The following statements are equivalent in ZF:
(1) Every D-finite set is finite.
(2) If $\mathcal A$ is a family of nonempty D-finite sets and $|\mathcal A|\not\gt\aleph_0$, then $\mathcal A$ has a choice function.
(3) Every D-finite family of infinite D-finite sets has a choice function.
(4) Every countable family of infinite D-finite sets has a choice function.

(1)$\implies$(2): We may assume that the family is infinite and therefore countable.

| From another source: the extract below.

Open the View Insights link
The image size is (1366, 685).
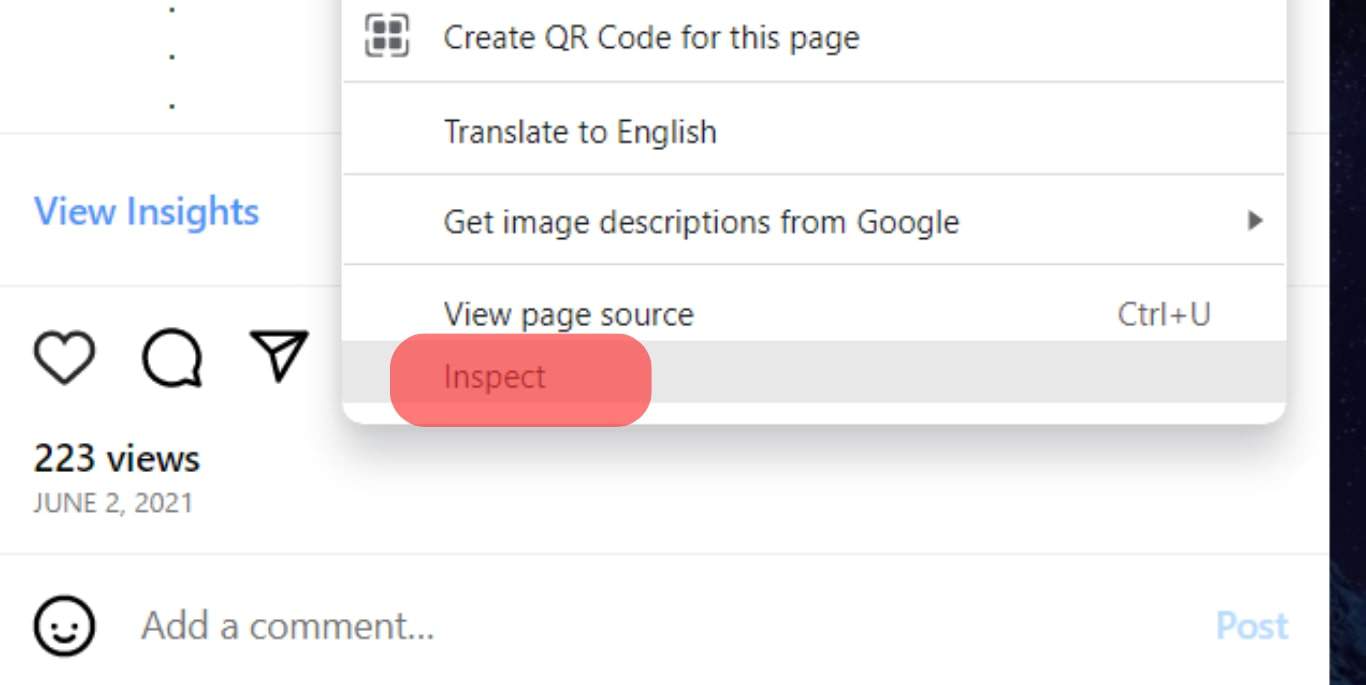click(x=147, y=211)
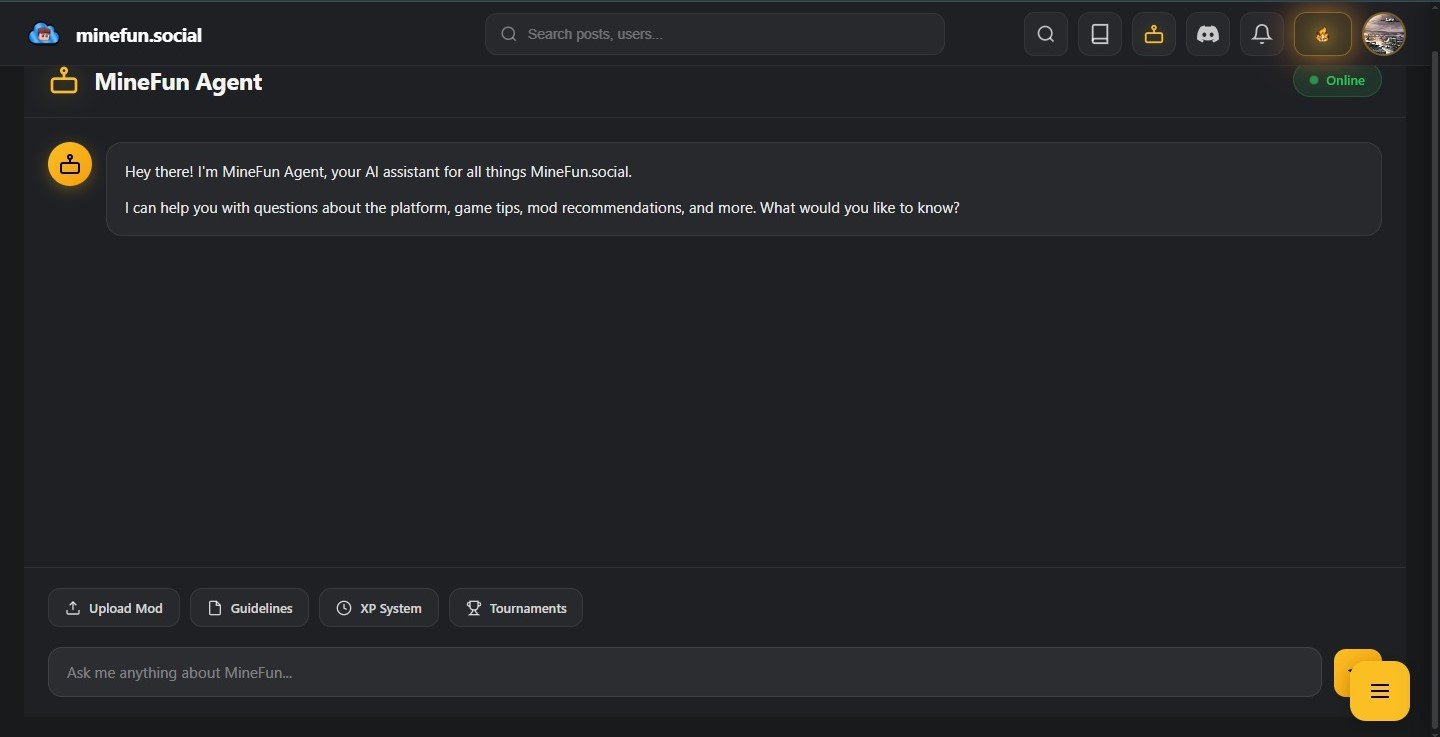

If $\{A_1,A_2,A_3,\dots\}$ is a countable family of nonempty D-finite sets without a choice function, then $\bigcup_{n=1}^\infty(A_1\times\cdots\times A_n)$ is an infinite D-finite set.

(2)$\implies$(3)$\land$(4): Obvious.

(3)$\implies$(1): Assume (3), and assume for a contradiction that $X$ is an infinite D-finite set. Let $S$ be the set of all finite sequences of distinct elements of $X$, and for $s\in S$ let $X_s=\{s\}\times(X\setminus\operatorname{range}(s))$. Then $S$ is a D-finite set, and $\{X_s:s\in S\}$ is a D-finite family of infinite D-finite sets. By (3) this family has a choice function; but with such a choice function we can recursively define an infinite sequence of distinct elements of $X$, contradicting our assumption that $X$ is D-finite.

(4)$\implies$(1): If $X$ is an infinite D-finite set, let $F_n=\{f\in X^n:f\text{ is injective}\}$; then $\{F_1,F_2,F_3,\dots\}$ is a countable family of infinite D-finite sets without a choice function.

P.S. The equivalence (1)$\iff$(3) is essentially Theorem 17 of Omar De la Cruz, Finiteness and choice, Fundamenta Mathematicae 173 (2002), 57–76.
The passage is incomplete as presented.